A paper authored by Informatics PhD student Donald Keefer and Assistant Professor Karen Wickett, "Adapting Research Process Models for the Design of Knowledge Engineering Applications," has received the Best Short Paper Award at the 2020 Association for Information Science and Technology (ASIS&T) Annual Meeting.
Research Process Modeling (RPM) enables a research workflow to be systematically deconstructed and documented. For their study, Keefer and Wickett adapted RPM to support the information and document needs associated with the design of a knowledge system.
"Knowledge engineering refers to a set of methods that allow us to store knowledge, information, and data into a type of database called a knowledge base and then answer complex questions related to anything stored in the knowledge base. The applications resulting from knowledge engineering efforts are called knowledge systems," explained Keefer. "RPM is helpful here because it uses two types of diagrams and two types of inventory tables to provide novel insights on how processes and knowledge are used throughout the workflow. We made minor modifications to the diagrams and inventory tables and found these changes provided significant additional insight to our knowledge engineering design needs."
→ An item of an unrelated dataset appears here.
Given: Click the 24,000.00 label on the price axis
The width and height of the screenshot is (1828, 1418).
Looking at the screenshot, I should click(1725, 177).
Keefer's dissertation research is developing a knowledge system for assisting in the interpretation of different types of geologic observations. He earned his master's degree in soils and bachelor's degree in geology from the University of Illinois.
Wickett's research areas include the conceptual and logical foundations of information organization systems and artifacts. She is most interested in the analysis of common concepts in information systems, such as documents, datasets, databases, digital objects, metadata records, and collections. She earned her PhD in library and information science from the University of Illinois.